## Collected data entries
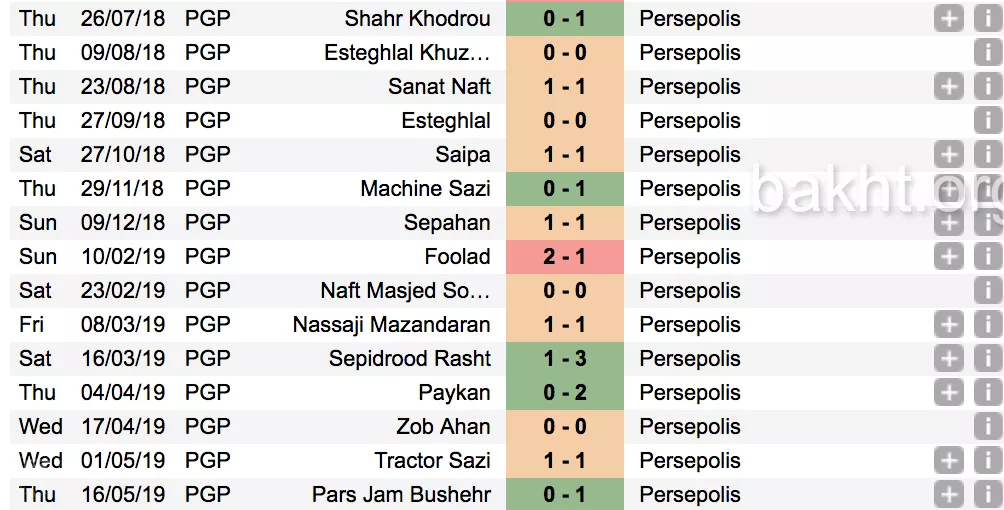Open the Sepahan team link
1004x510 pixels.
click(x=447, y=223)
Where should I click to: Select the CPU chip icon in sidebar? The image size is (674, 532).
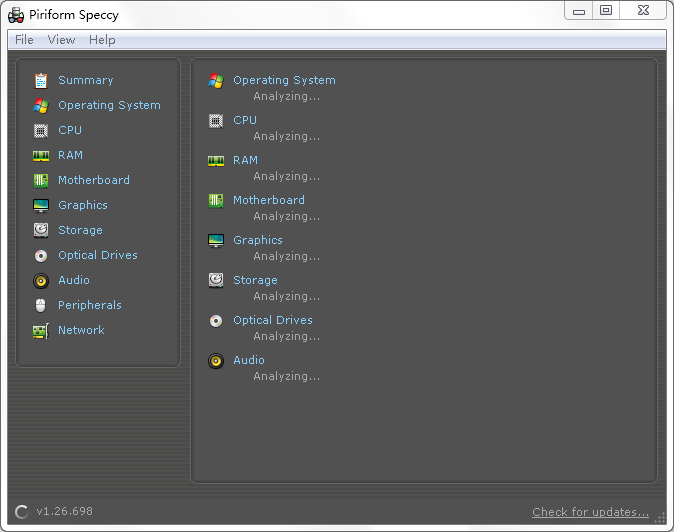(41, 131)
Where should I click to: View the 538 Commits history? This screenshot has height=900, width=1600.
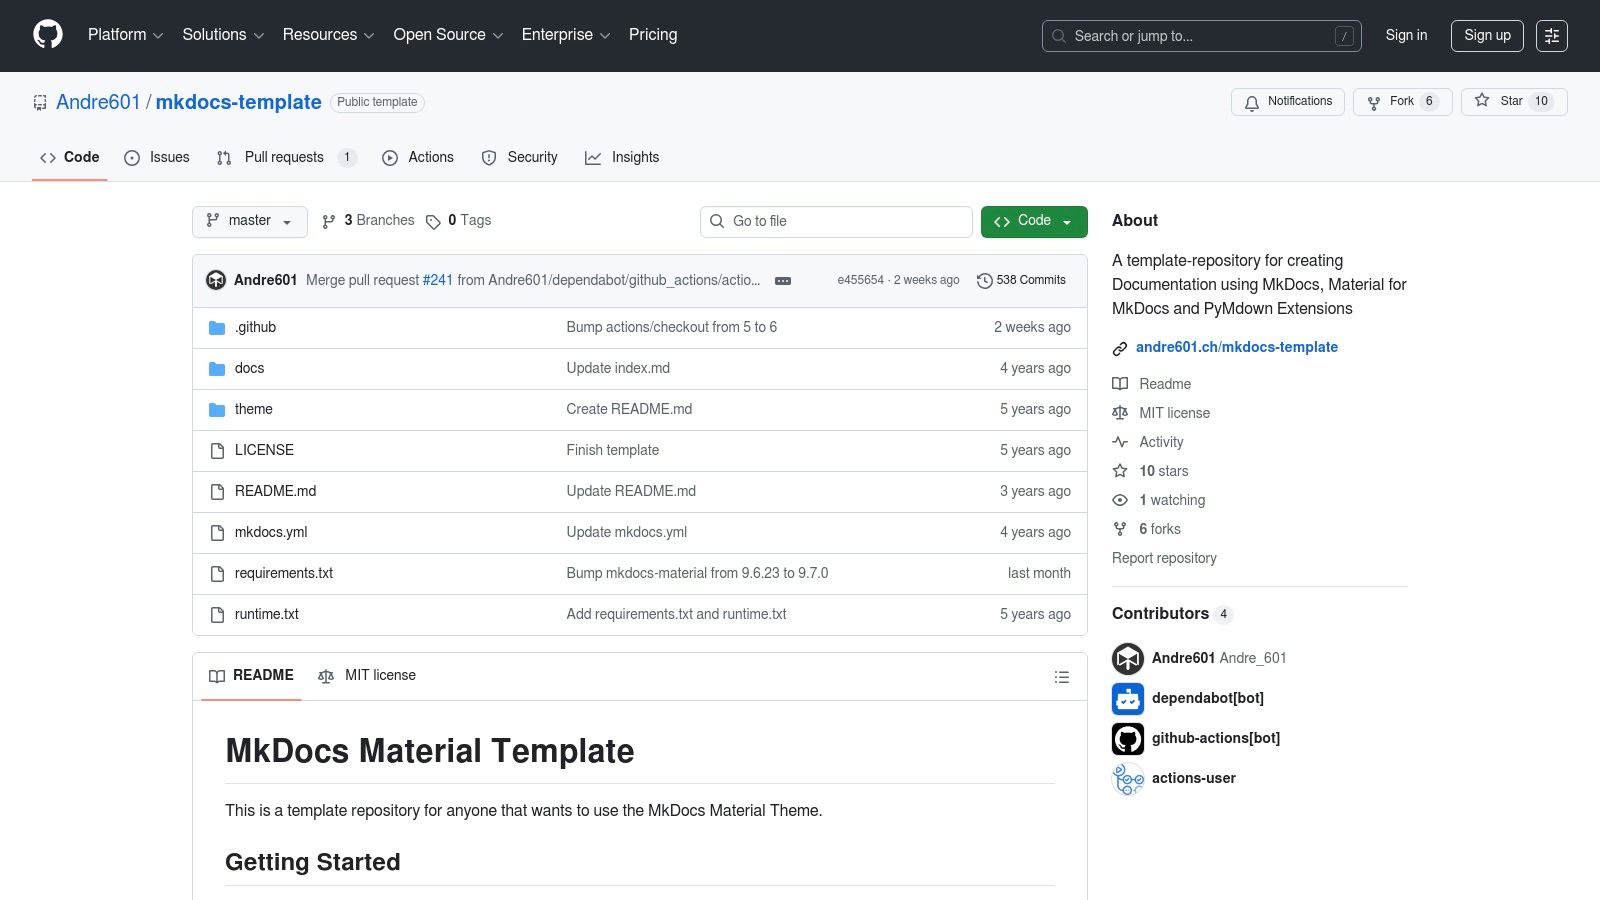pyautogui.click(x=1021, y=280)
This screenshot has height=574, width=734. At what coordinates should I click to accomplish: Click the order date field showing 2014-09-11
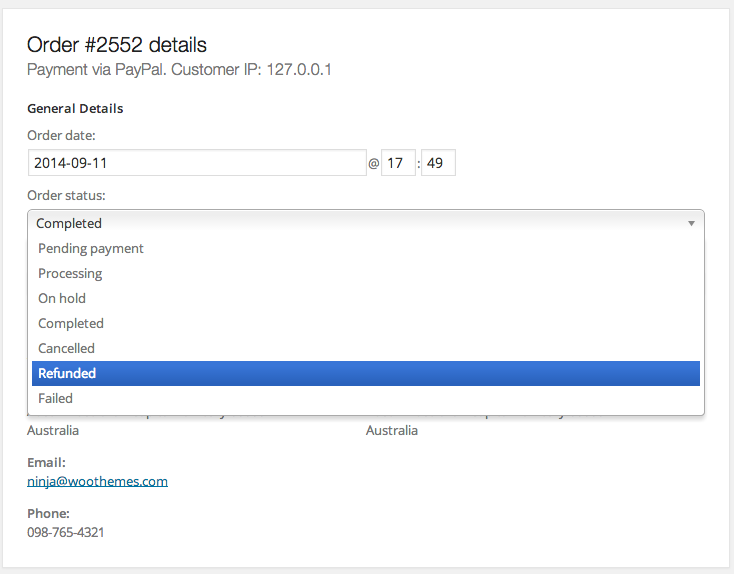tap(197, 163)
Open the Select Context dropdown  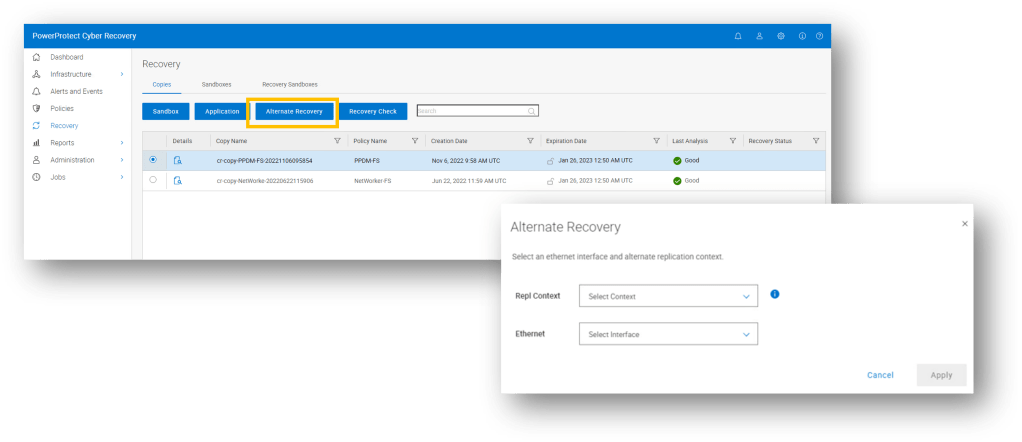coord(668,296)
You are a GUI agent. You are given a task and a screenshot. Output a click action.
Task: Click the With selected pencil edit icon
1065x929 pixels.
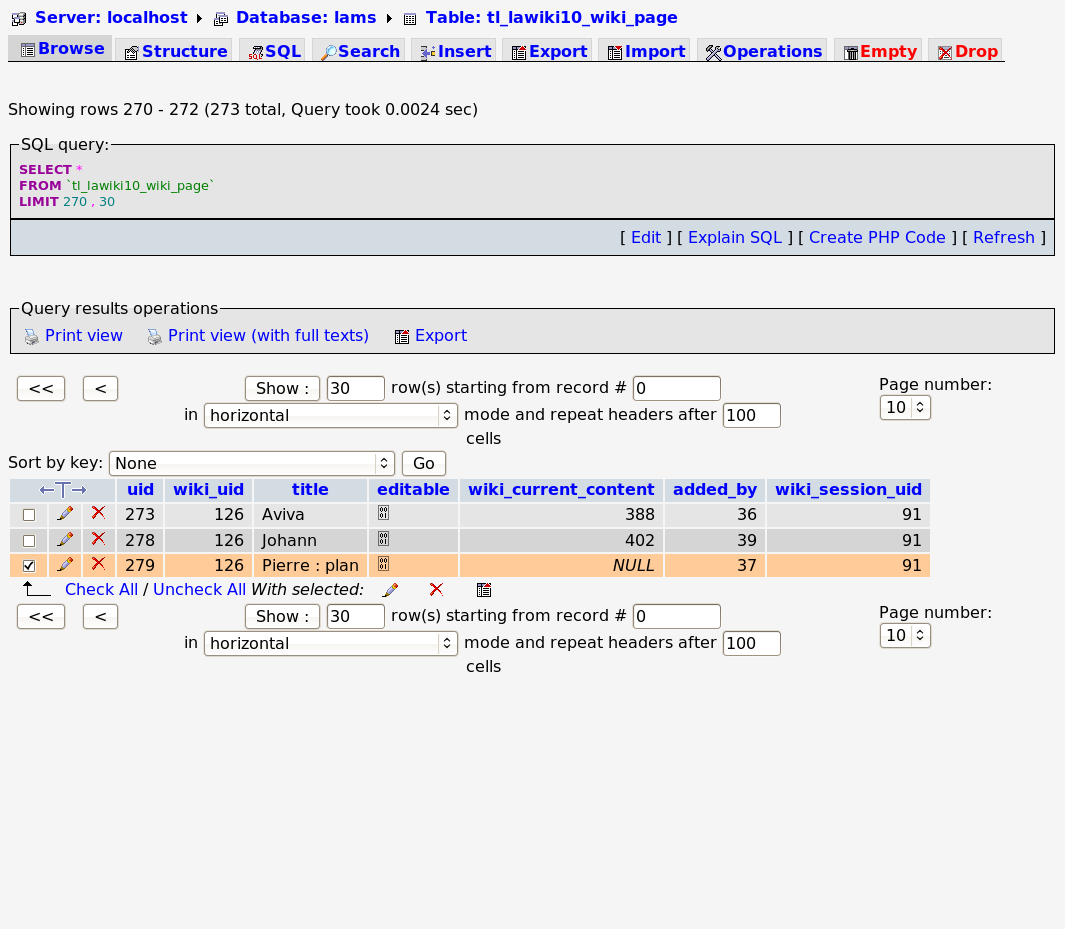(390, 590)
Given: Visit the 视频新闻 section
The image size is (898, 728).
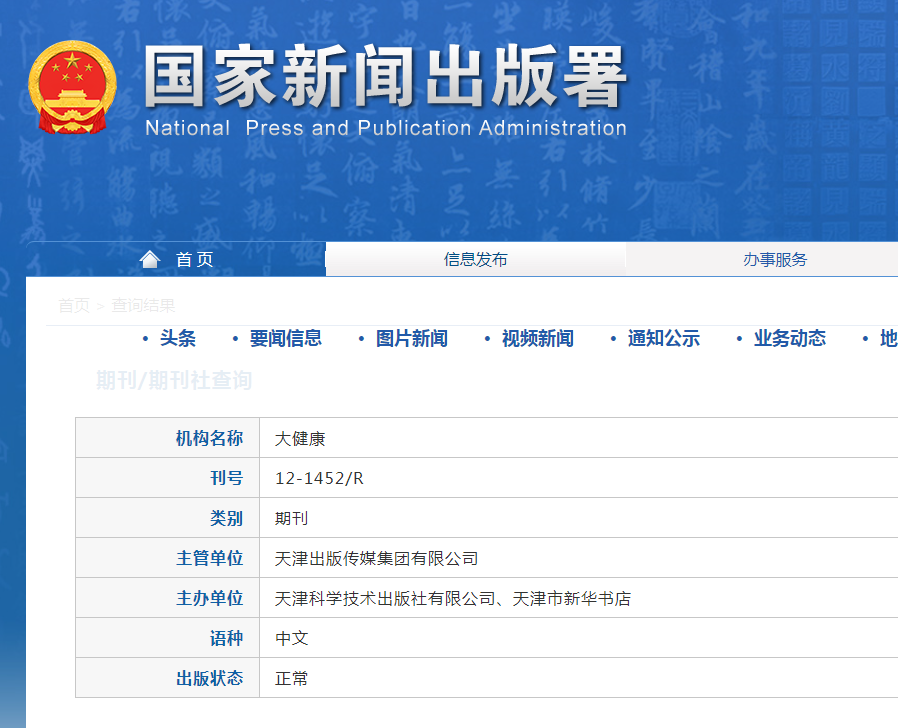Looking at the screenshot, I should pyautogui.click(x=537, y=339).
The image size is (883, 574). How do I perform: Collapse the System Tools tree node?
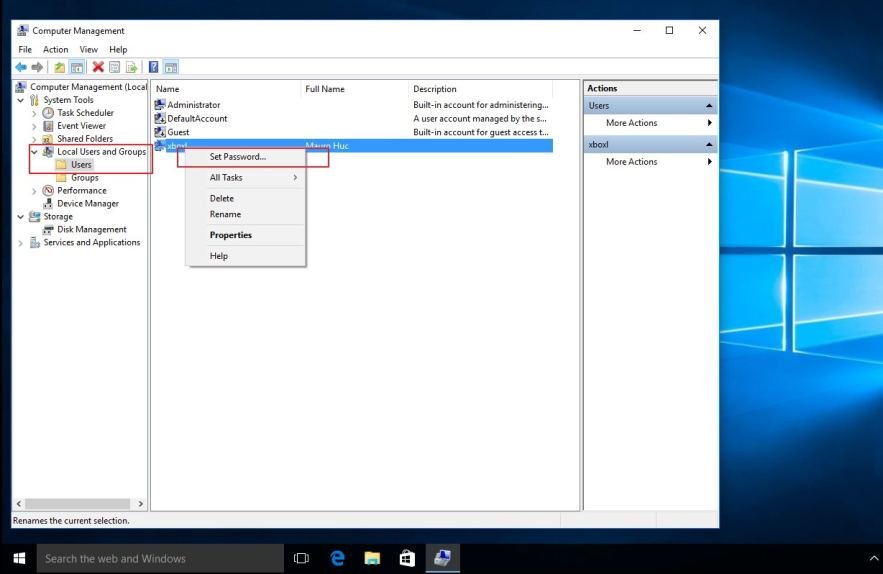pos(22,100)
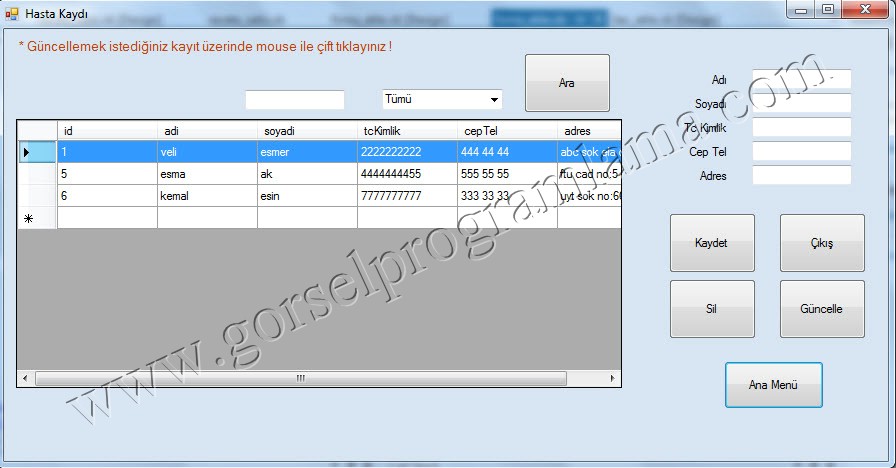The width and height of the screenshot is (896, 468).
Task: Click the Güncelle update button
Action: (x=821, y=309)
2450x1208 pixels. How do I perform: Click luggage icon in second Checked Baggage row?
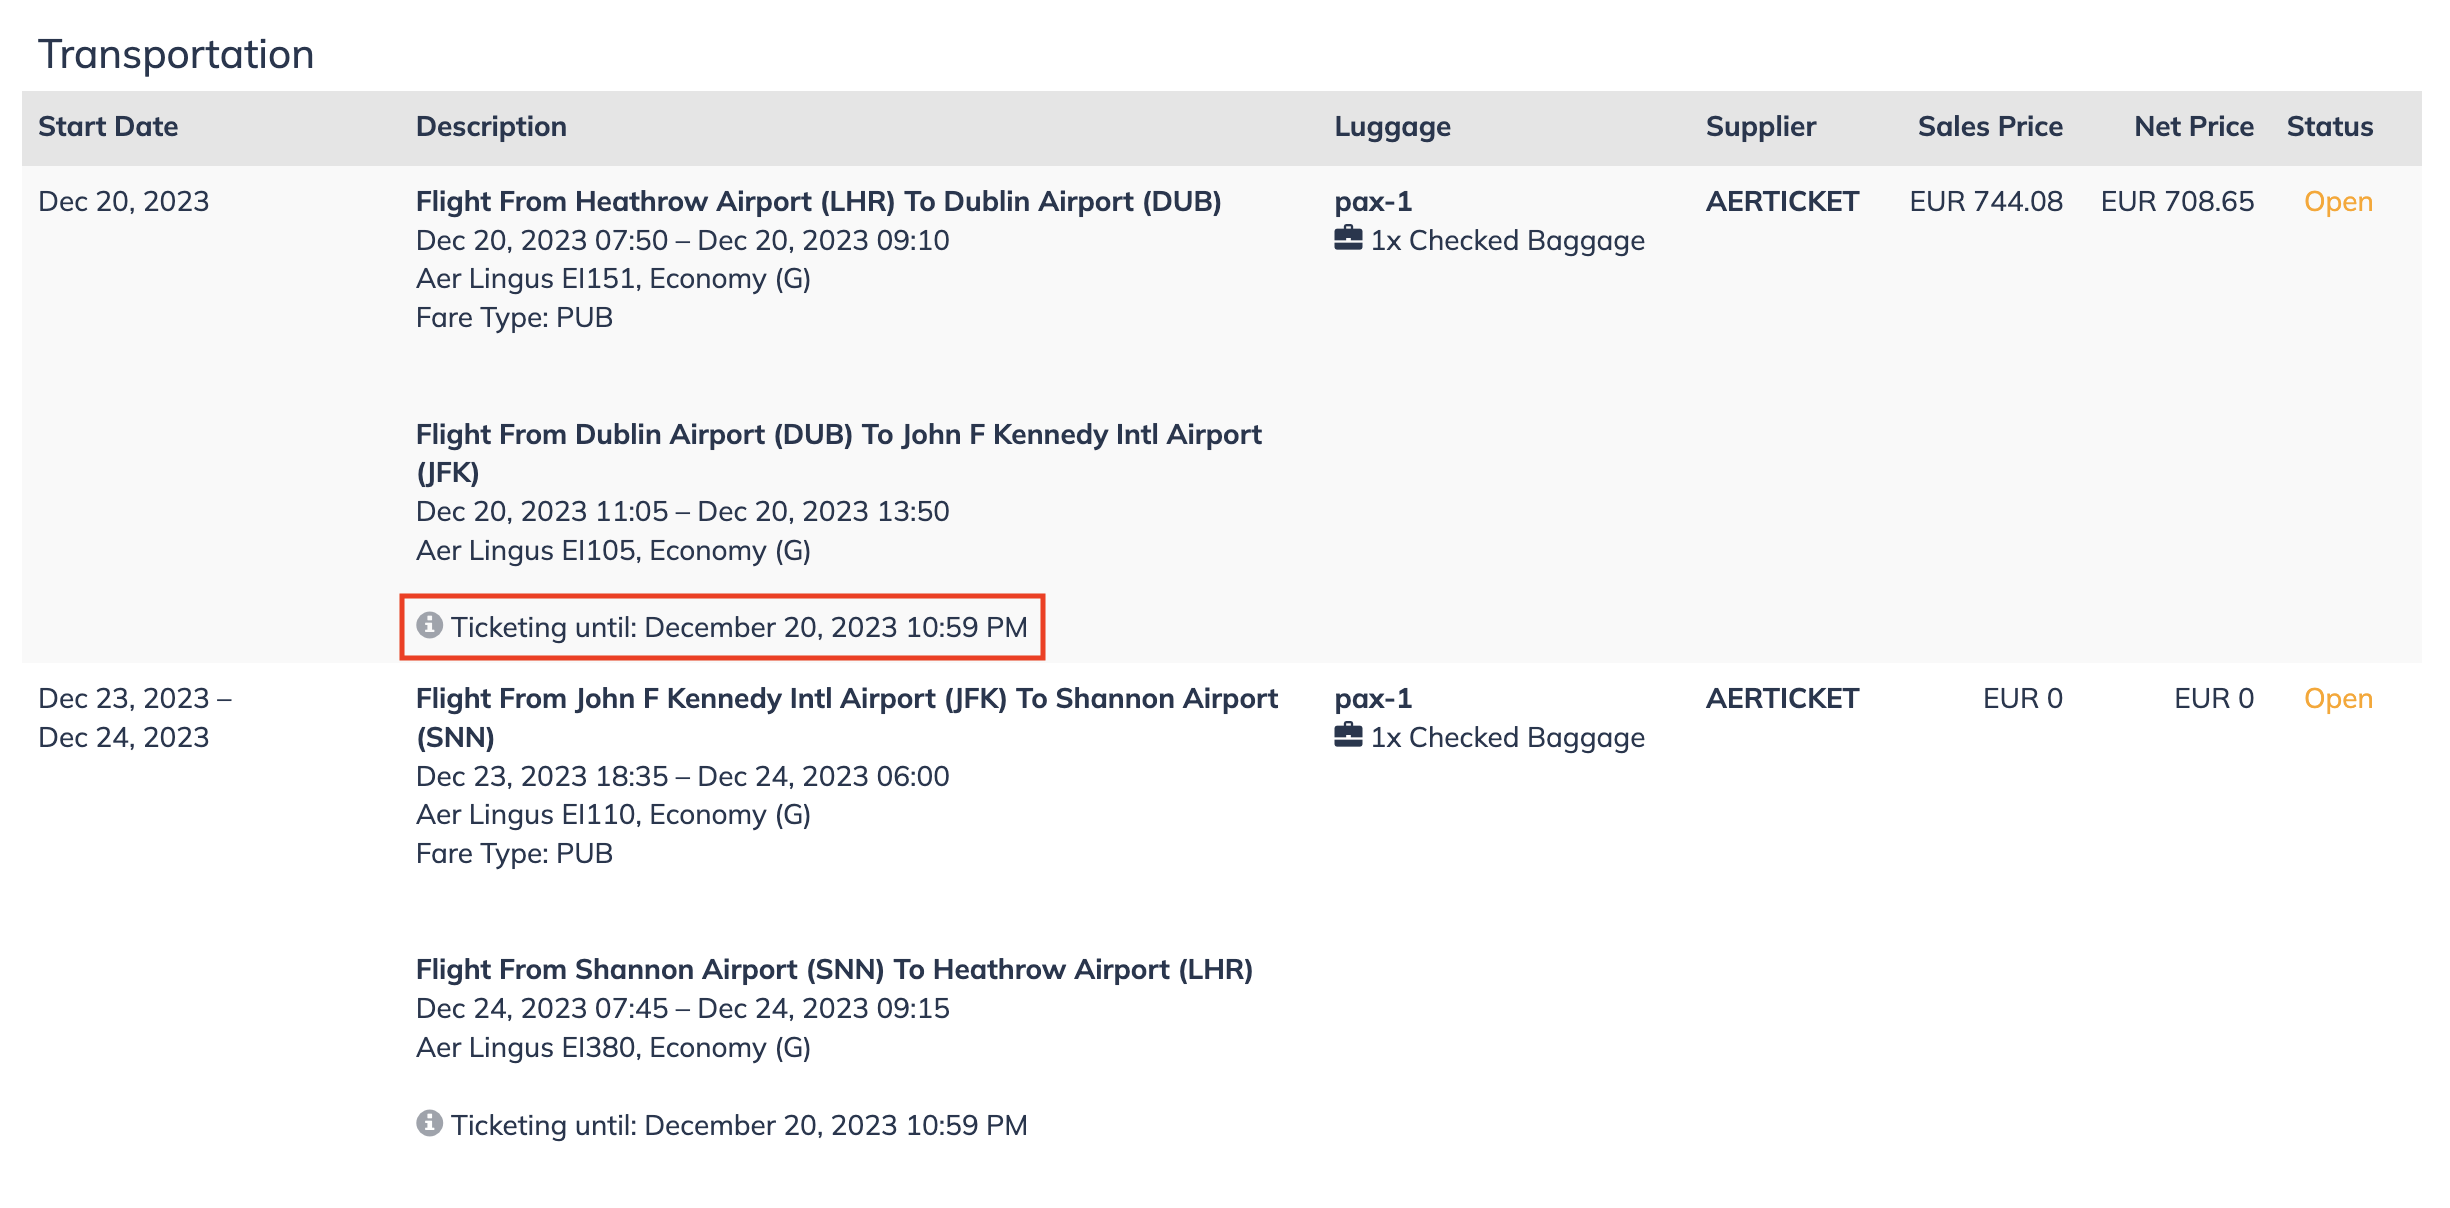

## Requirement
In the records, the line containing "You are a GUI" starts the span and the final line ends it. Output exactly that span, both ends included, with no pictures and nothing else.

## Exercise result
You are a GUI agent. You are given a task and a screenshot. Output a click action.
Task: Click the With selected pencil edit icon
1065x929 pixels.
(390, 590)
Given: Visit the 视频新闻 section
The image size is (898, 728).
Looking at the screenshot, I should pyautogui.click(x=537, y=339).
The image size is (883, 574). How do I perform: Collapse the System Tools tree node?
pos(22,100)
The width and height of the screenshot is (896, 468).
Task: Click the Güncelle update button
Action: (x=821, y=309)
2450x1208 pixels. How do I perform: Click luggage icon in second Checked Baggage row?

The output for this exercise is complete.